FRAGMENTO DEL DOCUMENTO:

··········

Es así posible que el universo estadounidense que, de Trump a Hillary, tantas alegrías espectaculares nos sigue regalando, tenga una obsesión contable con la cronología. De ahí su privilegio incesante de las efemérides. Como si toda America, también la homosexual, dijera: «Tiempo, tenemos un problema. No te soportamos si no estamos trabajando o no hay una fiesta». Es probable entonces que esta sociedad abierta, sexuada hasta la impotencia, tenga un problema con el vacío.

 

Así pues, vuelven algunas preguntas sentimentales en mitad del frío invernal: ¿Qué perfume le gustará a ella? ¿Cuál es el color favorito de él? Mientras animamos otra guerra justa en cualquier lejano infierno, el demócrata medio se recrea entonces en suaves delicias domésticas, incluso con eventuales amores de frontera. Todo el año disparamos, aliando dedos y dígitos, pero que no se diga que no tenemos sentimientos. Los zombis también lloran.

 

Finalmente, aparte de Santa Claus, este época de desacralización interactiva debe conservar algún santo sureño que nos de un aire cálido. De ahí este turismo vivencial, también cuando no nos movemos, derritiendo levemente el hielo de nuestro eterno invierno. Sin romper con la prisión urbana podemos amar y comprar on line, incluso bajar a la calle. Ya se sabe que salir de la crisis exige incentivar el consumo.

··········

MATERIAL PROPORCIONADO:
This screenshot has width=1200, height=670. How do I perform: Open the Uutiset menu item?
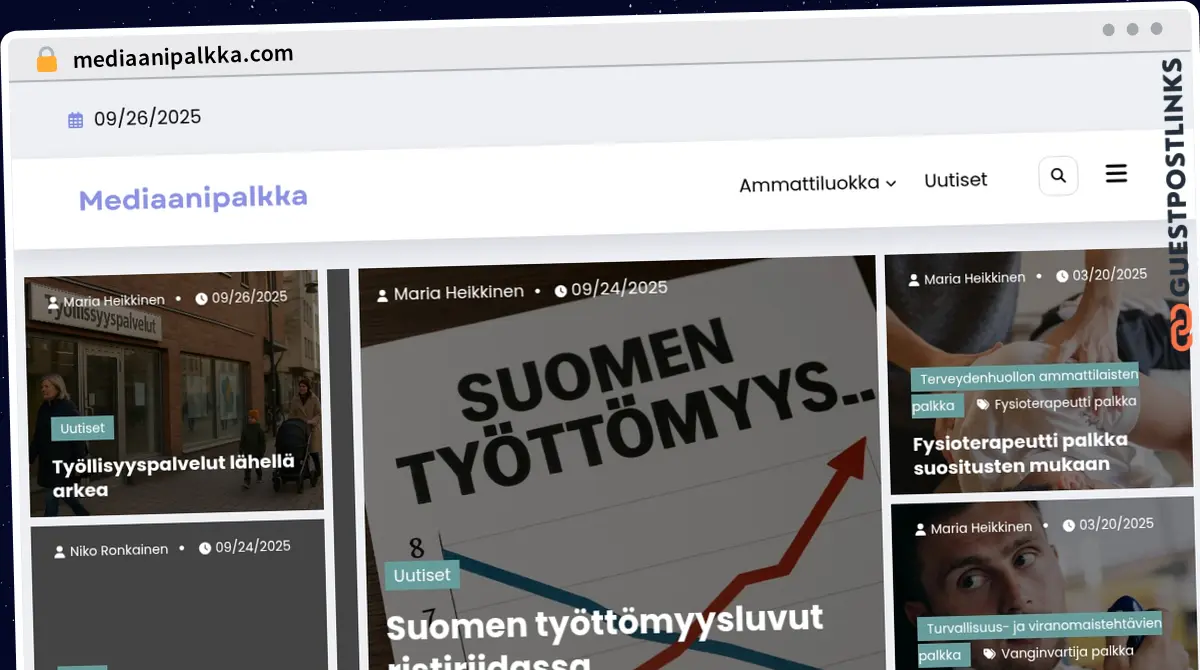(955, 180)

··········

TAREA ESCRITA 1: Enumera todas las personas o personajes que el fragmento menciona por su nombre.
TAREA ESCRITA 2: Según el fragmento, ¿qué exige salir de la crisis?
Para resolver lo que se pide, básate solo en el fragmento.

RESULTADO DEL EJERCICIO 1: Trump, Hillary, Santa Claus

RESULTADO DEL EJERCICIO 2: Incentivar el consumo.